For those who DO have insurance, premiums for health care coverage in the U.S. nearly doubled just between 1998 and 2002, and out-of-pocket costs that are in addition to premiums almost more than doubled. And that trend continues.

In 2002 Americans spent $1.55 TRILLION for healthcare – an average of $5,440 per person, which means that the average for those who were actually able to get care was much, much higher.

For all that money spent, do we have better health care than countries with Universal Healthcare?
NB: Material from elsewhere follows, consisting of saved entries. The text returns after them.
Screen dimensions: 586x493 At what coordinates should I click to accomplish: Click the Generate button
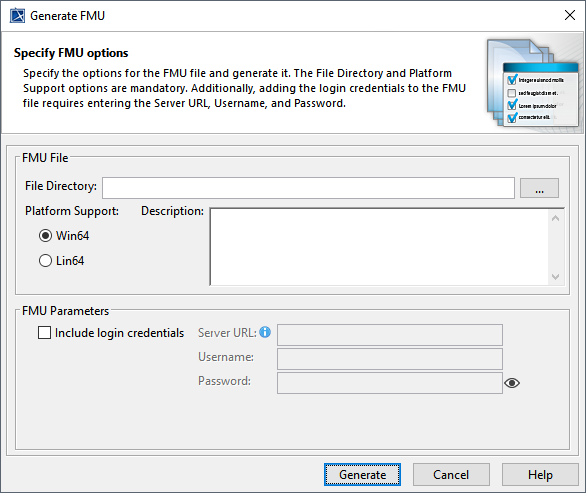363,475
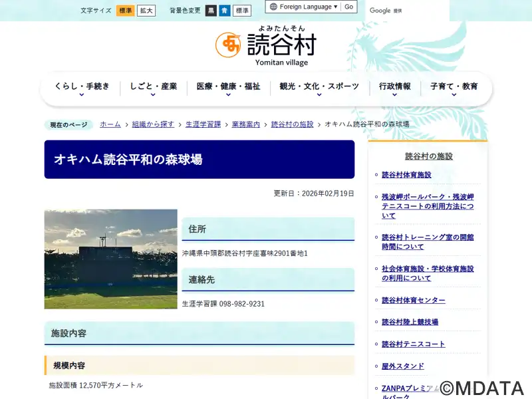The width and height of the screenshot is (532, 399).
Task: Click the Google search input field
Action: tap(407, 11)
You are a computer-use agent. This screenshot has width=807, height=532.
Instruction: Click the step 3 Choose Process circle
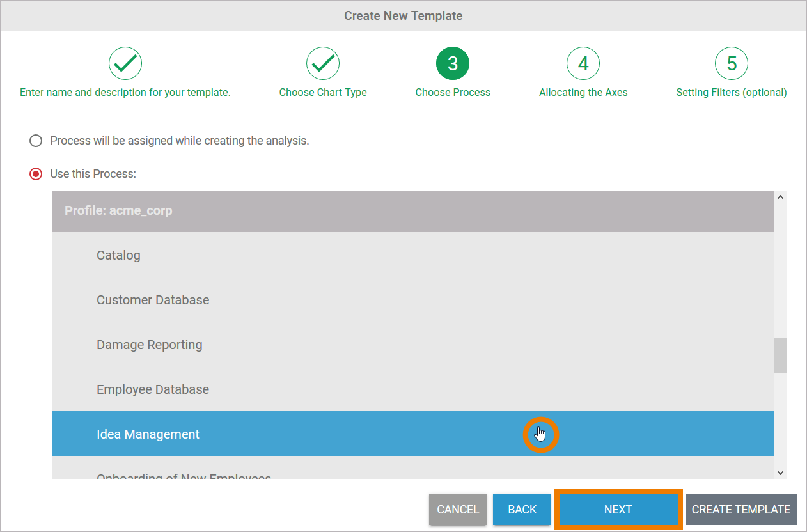point(453,63)
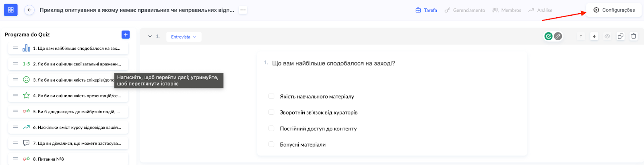
Task: Click the gray pencil edit badge
Action: coord(558,36)
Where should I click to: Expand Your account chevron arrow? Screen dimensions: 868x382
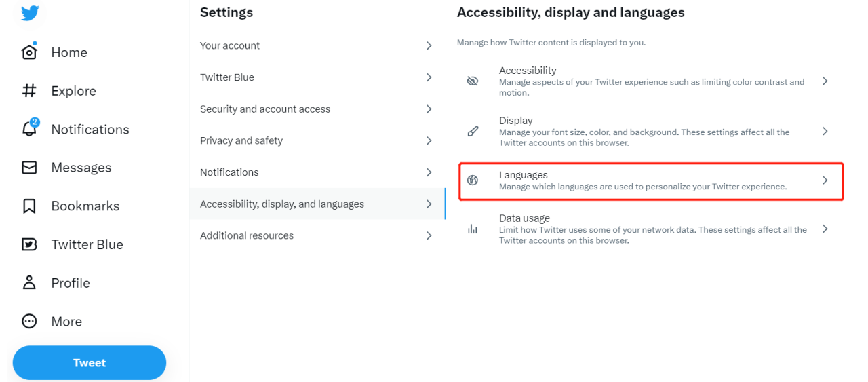(429, 45)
The answer is a resounding NO. The World Health Organization ranked the U.S. only 37th in the overall quality of health care that it provides. Not only that, The Commonwealth Fund surveyed people in the U.S., Canada, the UK, Australia, and New Zealand, and they ranked the U.S. as follows:

* Last in patient safety because of the highest level of medication errors and medical mistakes.

* Second-to-last in patient-centered care, and last in doctors not listening to patient concerns.

* Second-to-last in timeliness, unable to see doctor in five days or less when needing medical attention.

* Last in healthcare efficiency, with duplicate tests and unavailability of records and test results at scheduled appointments.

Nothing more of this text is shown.